I’d like to perform fast inference using BertForSequenceClassification on both CPUs and GPUs.
For the purpose, I thought that torch DataLoaders could be useful, and indeed on GPU they are.

Given a set of sentences sents I encode them and employ a DataLoader as in

encoded_data_val = tokenizer.batch_encode_plus(sents, 
                                               add_special_tokens=True, 
                                               return_attention_mask=True, 
                                               padding='longest',
                                               truncation=True,
                                               max_length=256, 
                                               return_tensors='pt')
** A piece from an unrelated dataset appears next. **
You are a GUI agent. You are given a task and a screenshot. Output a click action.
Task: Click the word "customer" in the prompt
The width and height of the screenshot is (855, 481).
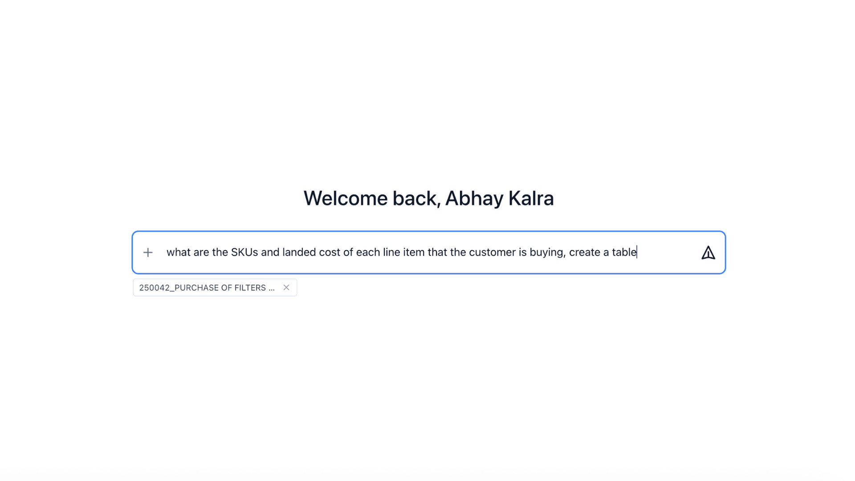(492, 253)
input_ids_val = encoded_data_val['input_ids']
attention_masks_val = encoded_data_val['attention_mask']

dataset_val = TensorDataset(input_ids_val, attention_masks_val)
dataloader_val = DataLoader(dataset_val, sampler=SequentialSampler(dataset_val), batch_size=batch_size)

Afterwards, I perform inference on batches (using some value for batch_size) and retrieve softmax scores for my binary problem using

all_logits = np.empty([0,2])

for batch in dataloader_val:

    batch = tuple(b.to(device) for b in batch)
    inputs = {'input_ids': batch[0],
              'attention_mask': batch[1],
              }
    with torch.no_grad():        
        outputs = model(**inputs)

    logits = outputs[0]

    all_logits = np.vstack([all_logits, torch.softmax(logits, dim=1).detach().cpu().numpy()])

This works well and allows me to enjoy fast inference on GPU varying the batch_size.
However, on CPU the code above runs 2x slower than a simpler version without DataLoader:

all_logits2 = np.empty([0,2])

for sent in sents:
    input_ids = torch.tensor(tokenizer.encode(sent,
                                              add_special_tokens=True,
                                              return_attention_mask=False,
                                              padding='longest',
                                              truncation=True,
                                              max_length=256)).unsqueeze(0).to(device)  # Batch size 1

    labels = torch.tensor([1]).unsqueeze(0).to(device)  # Batch size 1
    outputs = model(input_ids, labels=labels)
    loss, logits = outputs[:2]
    all_logits2 = np.vstack([all_logits2, torch.softmax(logits, dim=1).detach().cpu().numpy()])

Based on my crude benchmarks, I should stick the “DataLoader” version above if I want to run faster on GPUs by playing with the batch size, and the “DataLoader-free” version if I am running on CPUs.

The behavior does reproduce on this colab notebook, running all cells on a CPU first and subsequently comparing on a GPU runtime: https://colab.research.google.com/gist/davidefiocco/4d738ef9d3b1976187086ea31ca25ed2/batch-bert.ipynb

Am I missing something obvious? Can I tweak my snippet using DataLoaders so that it doesn’t result in a speed penalty when running on CPUs?

Thanks!

I think use ONNX runtime run faster 2x on cpu. you can check my repo: https://github.com/BinhMinhs10/transformers_onnx or repo microsoft: https://github.com/microsoft/onnxruntime/blob/master/onnxruntime/python/tools/transformers/notebooks/PyTorch_Bert-Squad_OnnxRuntime_CPU.ipynb. And i note that notebook huggingface infer model by onnx still have bug :))

1 Like

Thanks! I was indeed thinking of ONNX as way to package the model and make inference fast!
Still, I am not sure if there is a way to have tweaks in the DataLoader code above to make it run optimally also on CPU (as the batches make the computation slower?) without ONNX.
I wonder if there are things I can improve in my code above before trying out ONNX.